Supplementary memorandum submitted by Professor John Bynner

  In what was a stimulating session last Monday discussing Educational Achievement, I think one dimension of the research/policy relationship was overlooked.

  We focused mainly on research findings and the implementations of conclusions drawn from them with respect to policy shifts. Research findings are principally about, in the American Psychologist Lee Cronbach's terms, as establishing the "contemporary facts". Such facts provide what I like to think of as an "empirical sounding board", against which the policy process has to be played out. Although policy decisions are ultimately political in nature, where they fly against the contemporary evidence, they risk failure if not now then later.

  The other main dimension of the policy research relationship is that of again what Lee Cronbach called establishing "usable policy concepts". These provide the more substantial hooks on which to hang policy providing they both resonate with the evidence and with people's own perceptions.
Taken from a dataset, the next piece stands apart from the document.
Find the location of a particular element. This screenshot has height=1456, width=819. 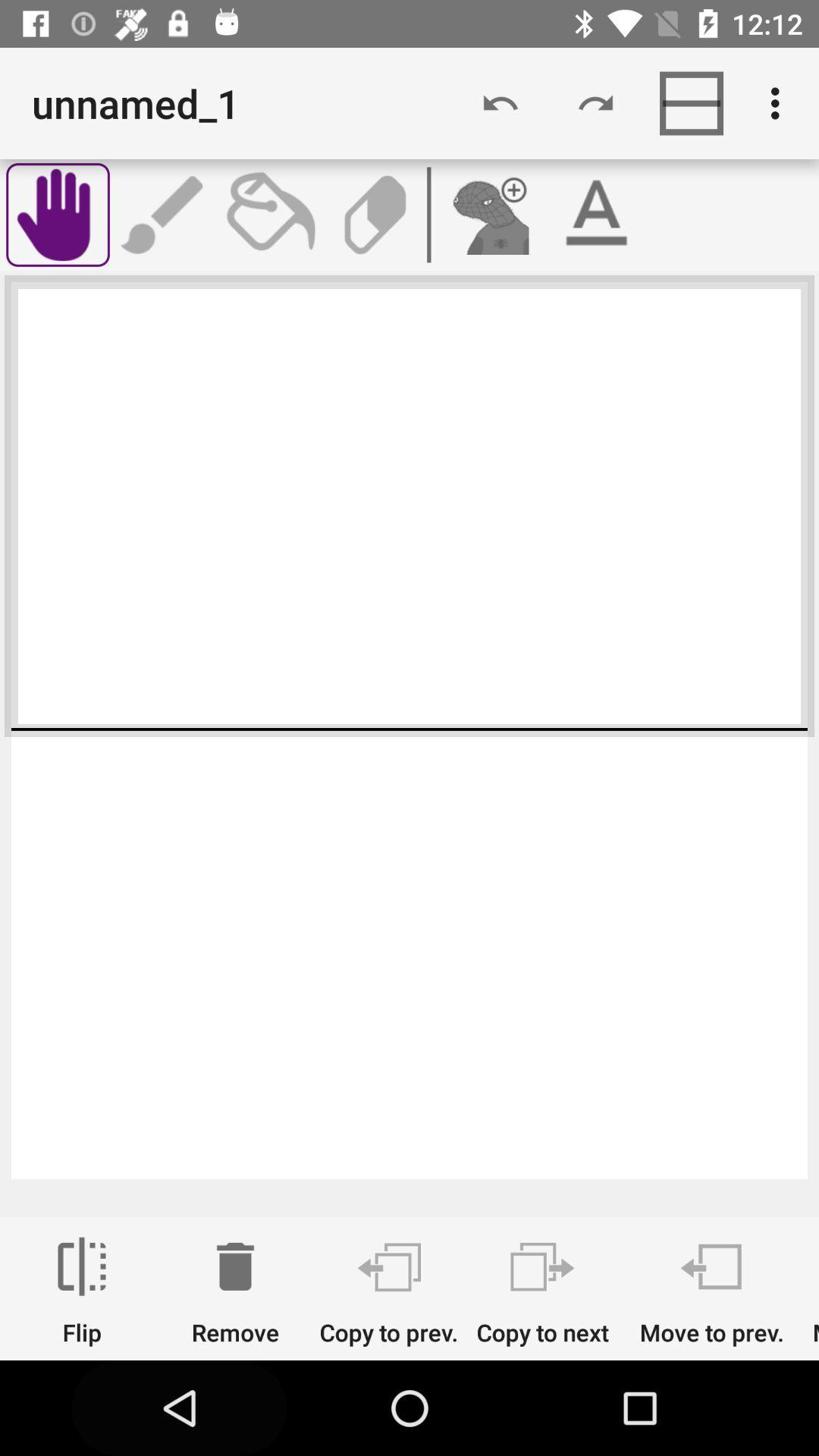

app image is located at coordinates (488, 214).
I am thinking of such ideas as "educational priority zone", positive discrimination and "compensatory education" in the 60s and 70s. More recently such ideas as "risk" and "protection" and "social exclusion" are the anchor points for a policy agenda, which sees the solution to educational disadvantage in different terms. A report written for OECD that led to presentations I gave at the treasury seminars that supplied the foundations for Sure Start shows how ideas of disadvantage have shifted from individual failings and impoverished circumstances to obstacles in the way of educational progress—some based in the education system (which it is within the powers of policy makers to remove). For example, viewing the issue of "breaking the cycle of deprivation and underachievement" in these terms, points more readily to realizable solutions policy solutions.

  Policy concepts of this kind are often criticised for being unclearly defined (as we saw) and unstable over time; yet their very fluidity can be a strength. This is because providing they work with the grain of popular consciousness, a whole head of steam can be gathered around the implementation of policy associated with them. Evidence can then be collected to test the implications of applying them.

  In short, in the social and educational policy fields we may be naive in thinking that scientific models of research and development can be strictly applied. In these domains there are much more complex processes at work requiring shifts in cultural understandings, as well as objective evidence, and bringing the two together is where the policy breakthroughs are likely to occur.